▶ [WHAT THIS TASK INVOLVES] When the line with "The height and width of the screenshot is (821, 1456)." comes up, set it down and every later line to the end of the data, exactly and without pictures.

▶ [GIVEN ENTRIES]
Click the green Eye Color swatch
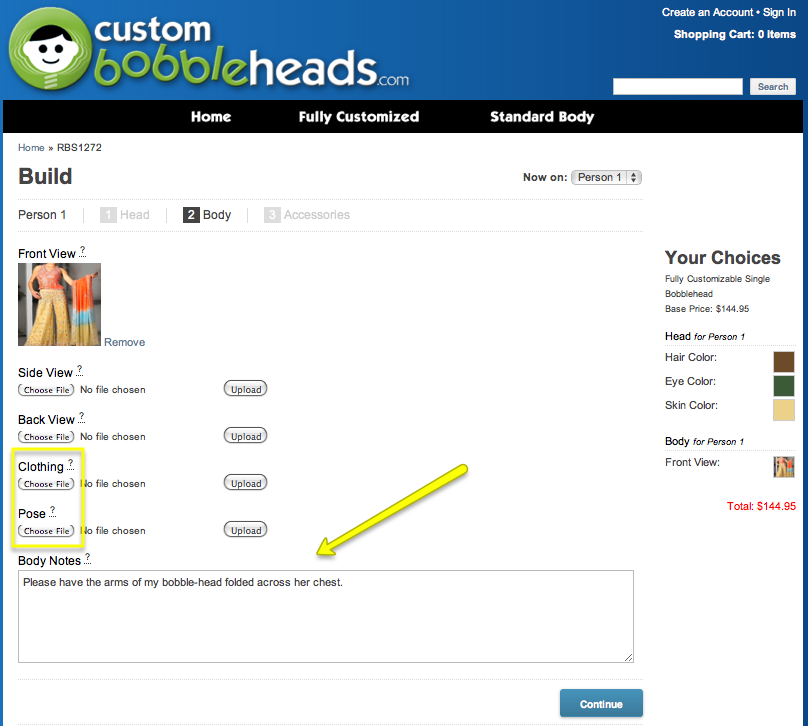 783,385
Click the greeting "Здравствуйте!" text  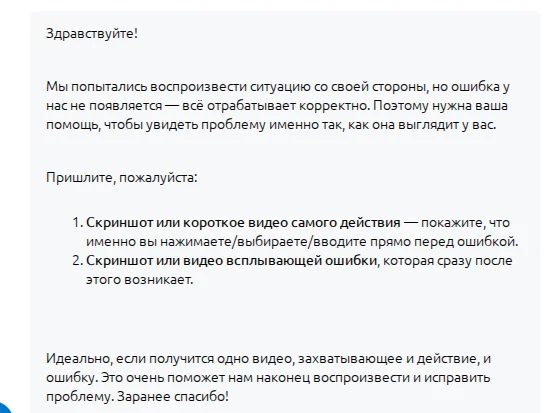(x=92, y=34)
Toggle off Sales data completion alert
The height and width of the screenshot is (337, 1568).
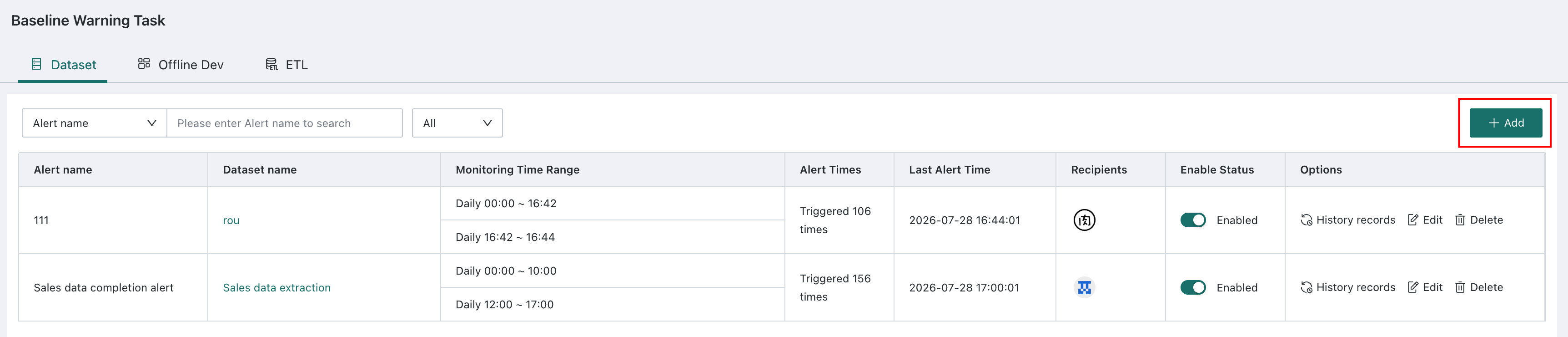tap(1192, 288)
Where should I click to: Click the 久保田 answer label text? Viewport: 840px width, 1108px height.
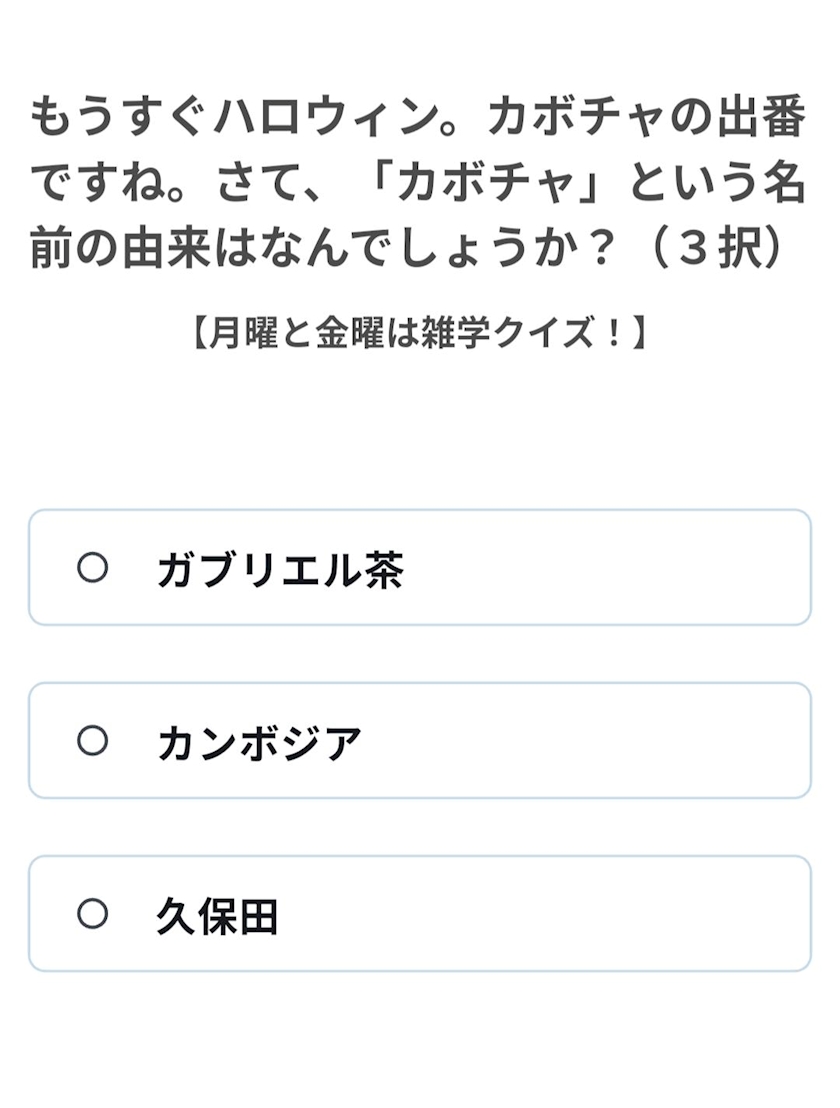[x=217, y=916]
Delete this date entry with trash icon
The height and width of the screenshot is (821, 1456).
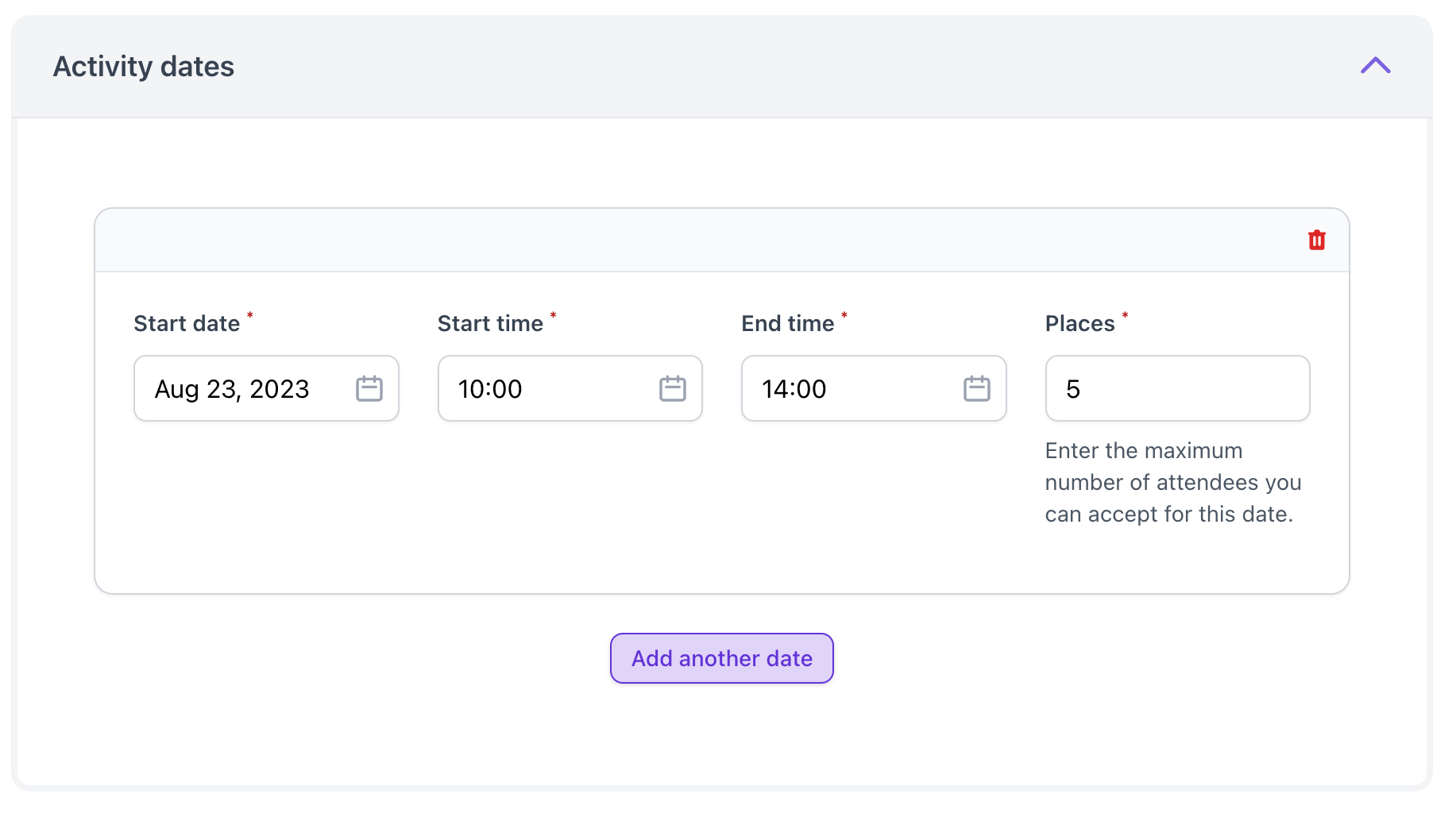[x=1316, y=240]
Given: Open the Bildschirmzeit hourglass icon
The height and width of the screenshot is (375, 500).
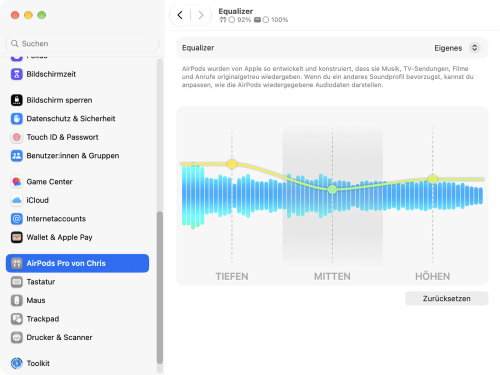Looking at the screenshot, I should coord(17,74).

▶ [YOUR SOLUTION]
The height and width of the screenshot is (821, 1456).
[x=1316, y=240]
Given: Open the Bildschirmzeit hourglass icon
The height and width of the screenshot is (375, 500).
Looking at the screenshot, I should coord(17,74).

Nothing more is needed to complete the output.